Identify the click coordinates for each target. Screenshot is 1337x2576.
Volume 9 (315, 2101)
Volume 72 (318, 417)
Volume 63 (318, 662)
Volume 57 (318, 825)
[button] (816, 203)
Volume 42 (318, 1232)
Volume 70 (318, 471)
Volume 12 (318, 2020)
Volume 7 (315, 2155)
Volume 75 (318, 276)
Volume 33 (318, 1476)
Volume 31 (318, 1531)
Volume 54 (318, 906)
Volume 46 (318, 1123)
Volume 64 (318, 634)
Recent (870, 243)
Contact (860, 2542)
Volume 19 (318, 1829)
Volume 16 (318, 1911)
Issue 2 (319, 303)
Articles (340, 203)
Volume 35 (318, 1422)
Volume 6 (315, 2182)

#### Goal of the exercise
Every record above needs to be copied exactly.

#### Result of the exercise
Identify the click coordinates for each target. Screenshot is 1337x2576.
Volume 9 (315, 2101)
Volume 72 (318, 417)
Volume 63 (318, 662)
Volume 57 (318, 825)
[button] (816, 203)
Volume 42 (318, 1232)
Volume 70 (318, 471)
Volume 12 (318, 2020)
Volume 7 (315, 2155)
Volume 75 (318, 276)
Volume 33 (318, 1476)
Volume 31 (318, 1531)
Volume 54 (318, 906)
Volume 46 (318, 1123)
Volume 64 (318, 634)
Recent (870, 243)
Contact (860, 2542)
Volume 19 (318, 1829)
Volume 16 (318, 1911)
Issue 2 (319, 303)
Articles (340, 203)
Volume 35 (318, 1422)
Volume 6 (315, 2182)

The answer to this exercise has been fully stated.